= What is needed =
Word for word, please copy the line containing "Rada Miejska (785, 227)" and all lines after it in the entries below, and only those, leaving every picture out.

===============

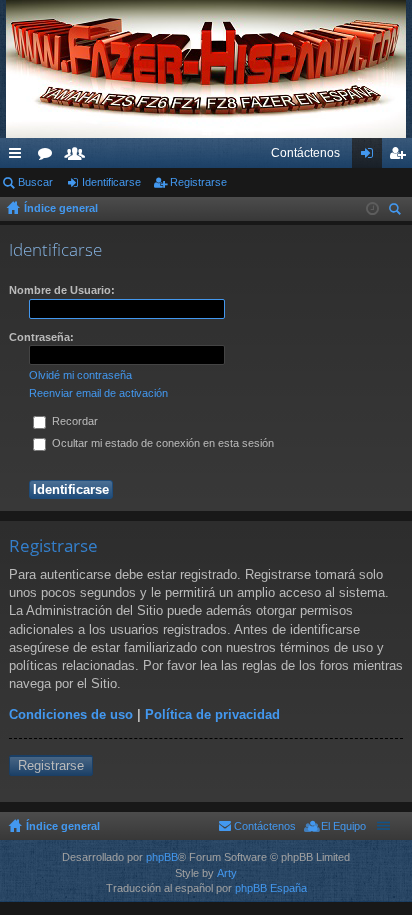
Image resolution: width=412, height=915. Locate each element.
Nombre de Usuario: (62, 290)
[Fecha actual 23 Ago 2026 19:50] (372, 209)
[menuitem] (305, 153)
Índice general (61, 208)
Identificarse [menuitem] (371, 157)
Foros (49, 157)
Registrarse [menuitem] (401, 157)
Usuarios (79, 157)
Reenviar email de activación (98, 393)
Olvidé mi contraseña (80, 375)
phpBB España (271, 888)
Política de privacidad (212, 714)
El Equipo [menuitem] (343, 826)
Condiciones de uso (71, 714)
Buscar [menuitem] (397, 211)
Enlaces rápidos (19, 157)
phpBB (162, 857)
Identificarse (111, 182)
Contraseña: (41, 337)
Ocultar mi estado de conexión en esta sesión (161, 443)
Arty (227, 873)
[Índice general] (206, 69)
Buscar (35, 182)
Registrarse (198, 182)
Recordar (73, 421)
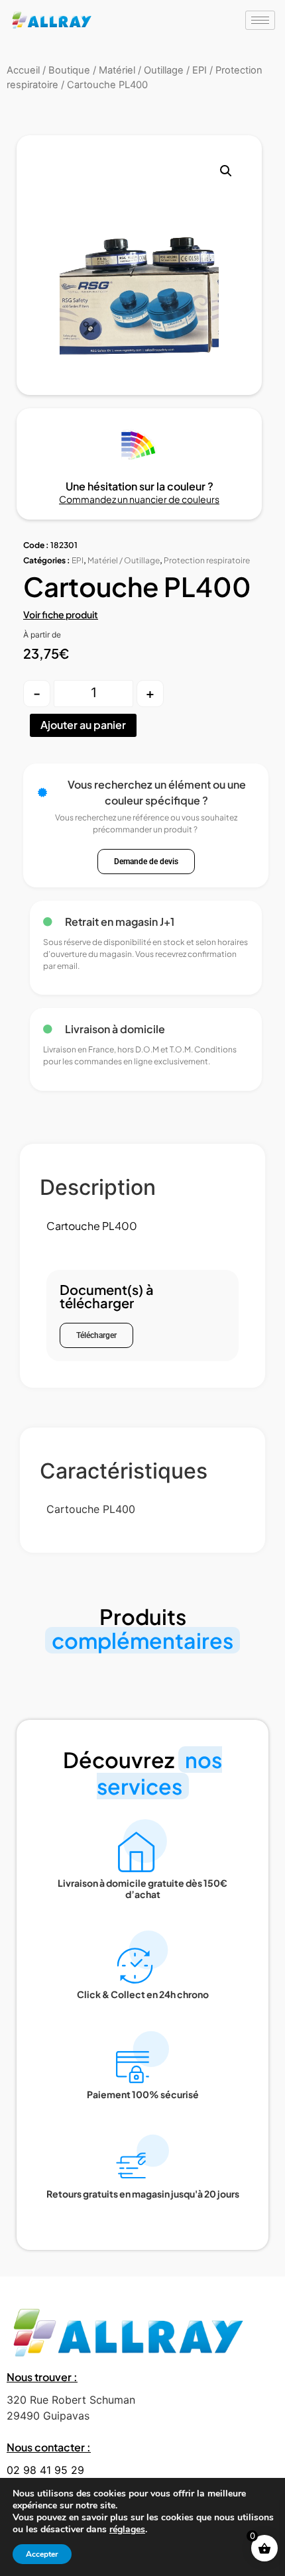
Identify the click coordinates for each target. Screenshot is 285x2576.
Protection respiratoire (207, 560)
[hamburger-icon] (260, 20)
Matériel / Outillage (123, 560)
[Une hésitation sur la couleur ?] (139, 444)
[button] (226, 171)
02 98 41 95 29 (45, 2470)
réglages (127, 2530)
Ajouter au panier (83, 725)
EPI (78, 560)
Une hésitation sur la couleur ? (139, 486)
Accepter (42, 2554)
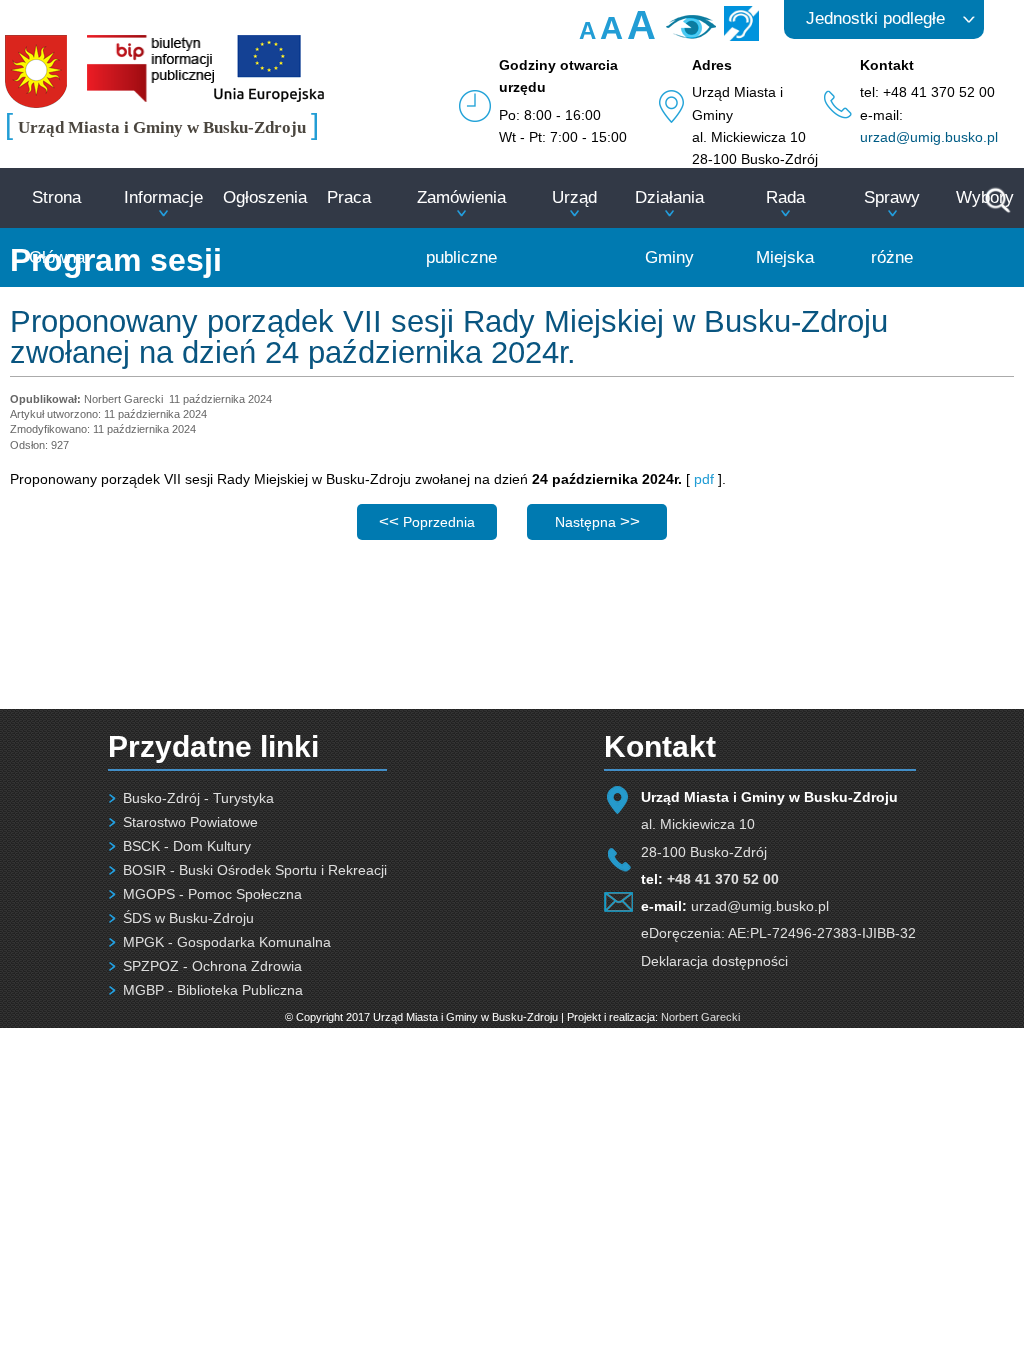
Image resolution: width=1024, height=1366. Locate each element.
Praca (349, 197)
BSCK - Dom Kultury (187, 846)
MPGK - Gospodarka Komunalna (227, 942)
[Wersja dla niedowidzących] (688, 34)
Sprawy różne (892, 227)
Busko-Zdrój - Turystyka (198, 798)
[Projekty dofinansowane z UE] (269, 97)
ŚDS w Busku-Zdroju (188, 918)
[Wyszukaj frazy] (996, 210)
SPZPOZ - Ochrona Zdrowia (212, 966)
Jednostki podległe (875, 18)
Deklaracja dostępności (714, 961)
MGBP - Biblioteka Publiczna (213, 990)
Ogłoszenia (265, 197)
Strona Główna (57, 227)
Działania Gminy (669, 227)
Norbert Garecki (700, 1017)
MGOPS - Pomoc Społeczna (212, 894)
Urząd (574, 197)
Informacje (163, 197)
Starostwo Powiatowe (190, 822)
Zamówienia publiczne (461, 227)
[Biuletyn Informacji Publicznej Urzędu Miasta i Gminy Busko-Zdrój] (150, 97)
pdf (704, 479)
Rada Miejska (785, 227)
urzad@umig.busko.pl (929, 137)
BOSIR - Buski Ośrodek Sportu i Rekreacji (255, 870)
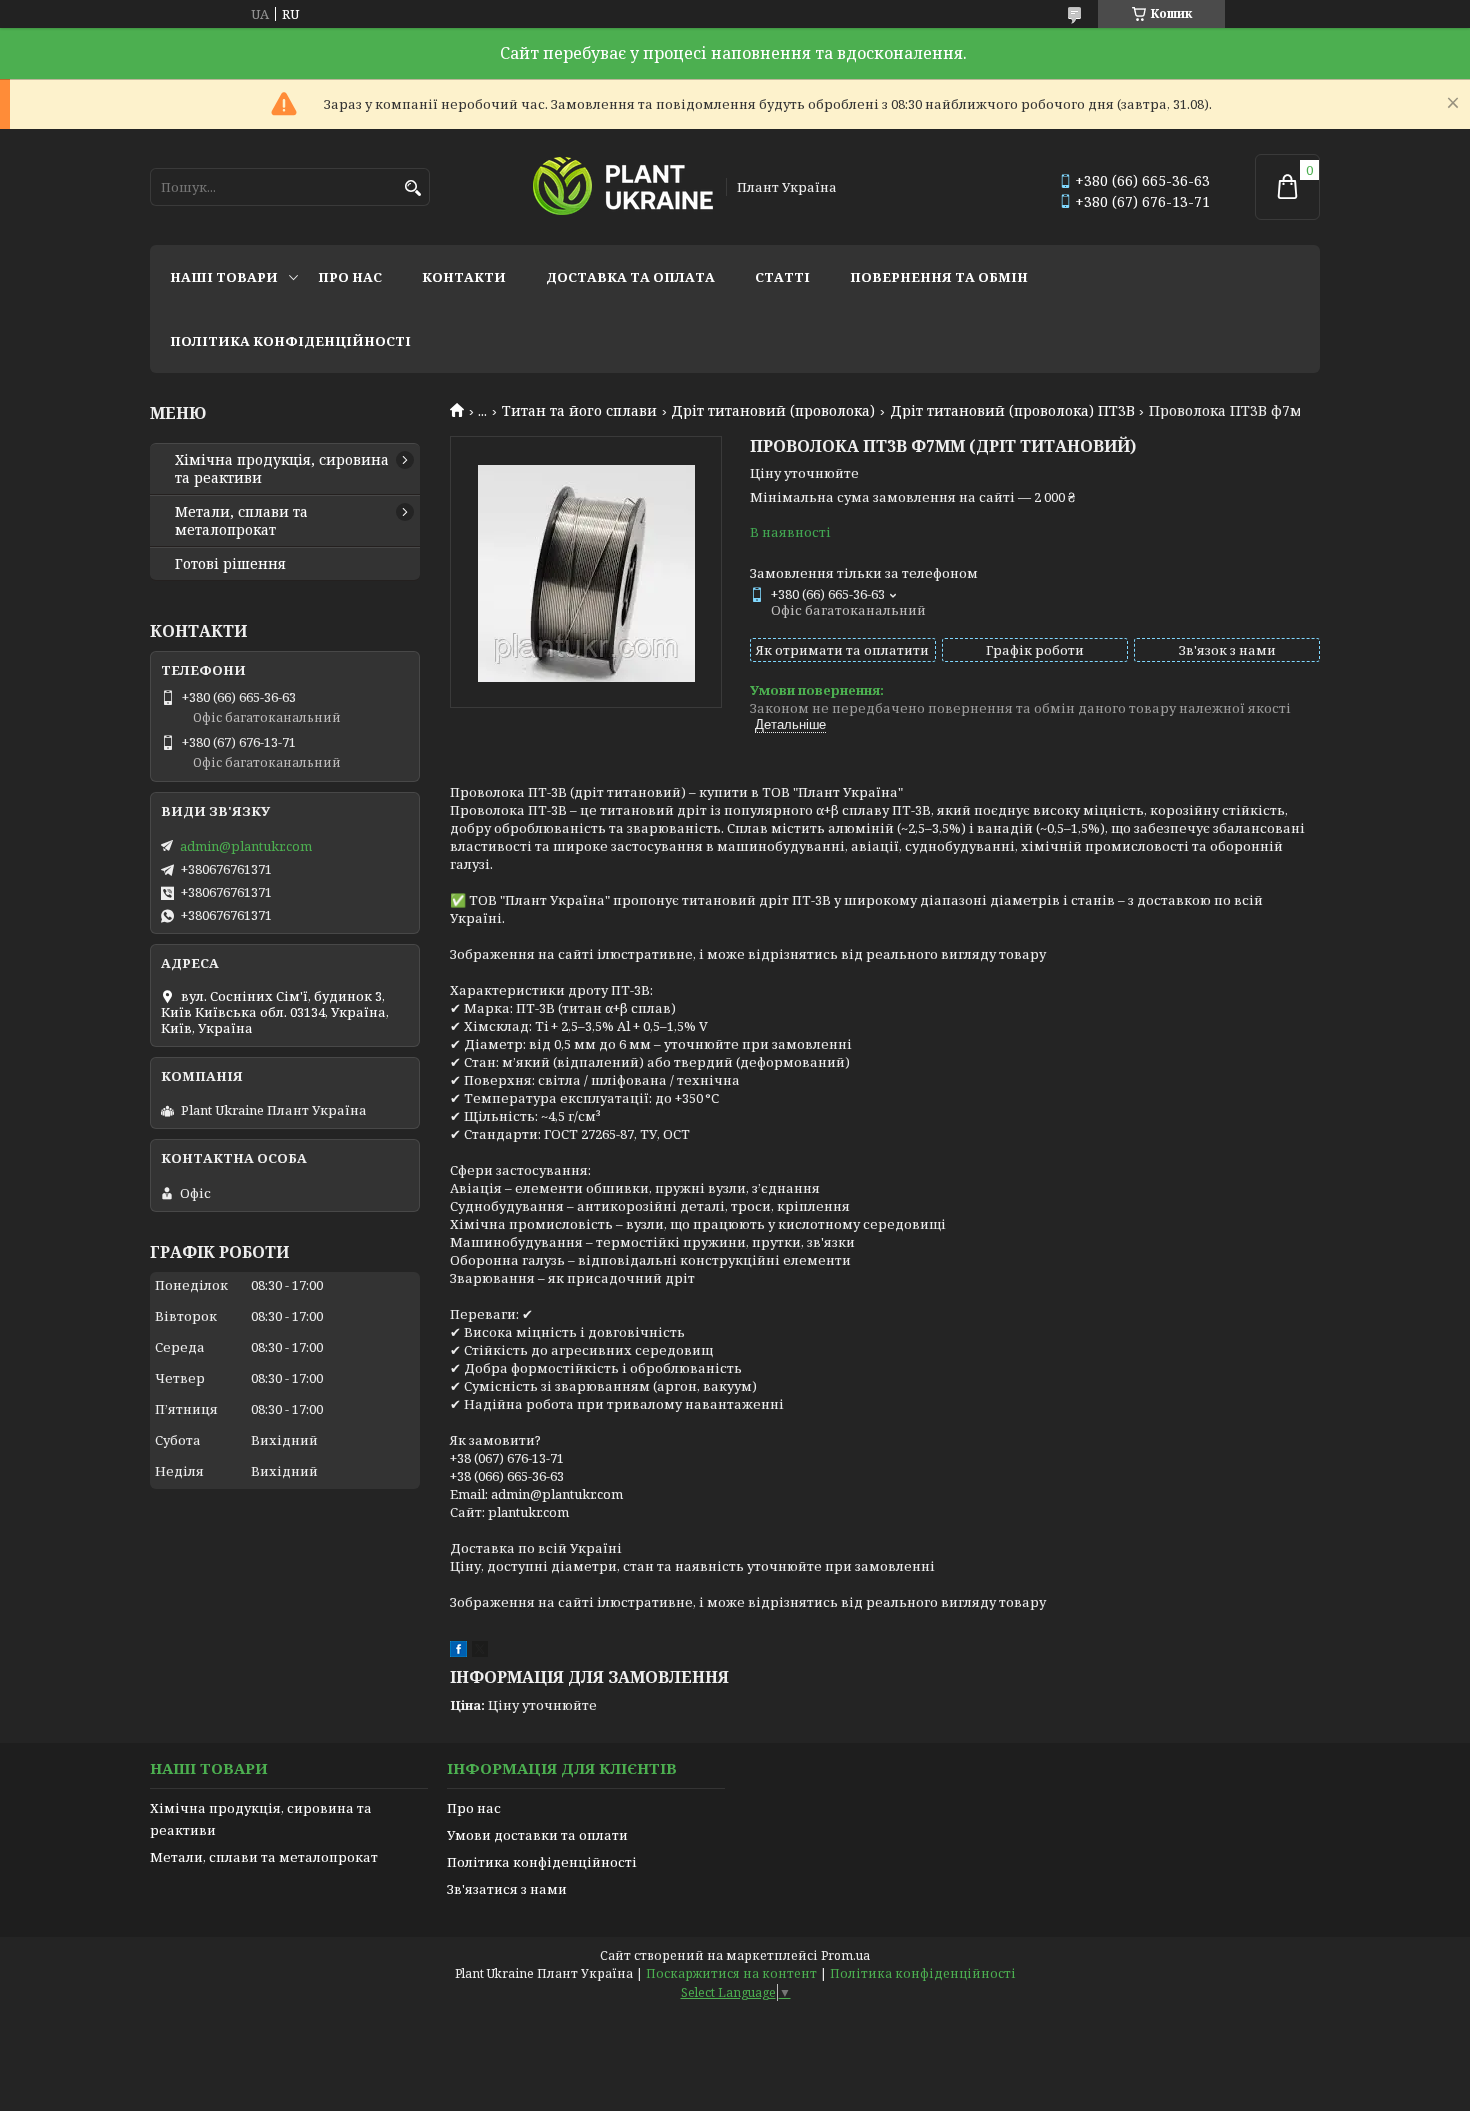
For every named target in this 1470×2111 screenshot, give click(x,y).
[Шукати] (412, 188)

===============

= Response to the task =
Rada Miejska (785, 227)
urzad@umig.busko.pl (929, 137)
BOSIR - Buski Ośrodek Sportu i Rekreacji (255, 870)
For every named target in this 1470×2111 screenshot, give click(x,y).
[Шукати] (412, 188)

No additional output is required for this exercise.